Na opinião de André Castellini, cofundador da consultoria Bain & Company, a vantagem da Eve sobre outras fabricantes de eVtols está relacionada à boa reputação e à capacidade de inovação da Embraer. Segundo ele, a Eve pode aproveitar a base diversificada de clientes da fabricante de aviões.
“A Embraer é uma das empresas aeroespaciais que têm uma capacidade de inovação muito boa se comparada às empresas grandes, como a Boeing e a Airbus. Eles [a Embraer] têm os E-Jets, um dos poucos projetos recentes da aviação comercial que foram desenvolvidos dentro do prazo e no orçamento”, afirma.
Segundo levantamento da SMG, consultoria voltada para as indústrias aeroespacial, de defesa e de tecnologia limpa, a Eve é a fabricante de eVtols com mais encomendas -são 2.900, no total.
À reportagem a Eve disse que o primeiro voo de seu eVtol está previsto para o meio deste ano. A empresa afirma estar conduzindo testes em solo nas instalações da Embraer em Gavião Peixoto (SP).
“A Eve tem trabalhado com a Anac (Agência Nacional de Aviação Civil) na definição dos meios de cumprimento, para prosseguir com a realização de testes, análises e simulações necessários para obtenção do certificado de tipo. A expectativa é obter a certificação pela Anac, realizar as primeiras entregas e iniciar a entrada em serviço em 2027”, escreveu a empresa em nota à Folha.

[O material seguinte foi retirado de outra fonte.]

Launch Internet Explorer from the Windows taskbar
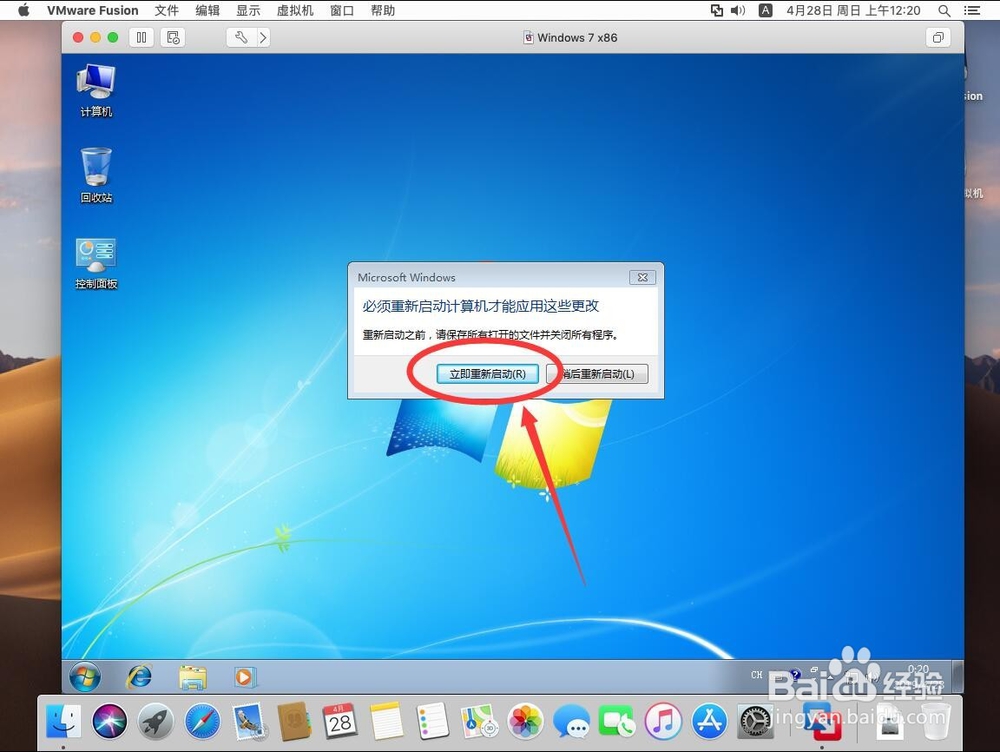 click(138, 677)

Paralelamente, a Eve está em tratativa com outras autoridades, como a FAA, órgão regulador do setor nos Estados Unidos, para obter certificação internacional.
A Eve planeja construir cinco protótipos que deverão ser utilizados na campanha de certificação da aeronave.
A companhia brasileira está em sétimo lugar, de um total de 26 posições, no ranking AAM Reality Index (ARI), também da SMG. O índice calcula o progresso das fabricantes para a entrega de um produto certificado e com produção em larga escala. Quanto maior for a colocação, mais próximo a empresa está de atingir esse objetivo.
A chinesa EHang ocupa o primeiro lugar da lista. Com seus modelos EHang 216-S, para transporte de passageiros, e EHang 216-F, para combate a incêndios, a companhia já conseguiu certificação na China e vem apresentando os carros voadores em feiras do setor no Brasil. A Folha acompanhou o primeiro voo do eVtol chinês em solo brasileiro em setembro de 2024.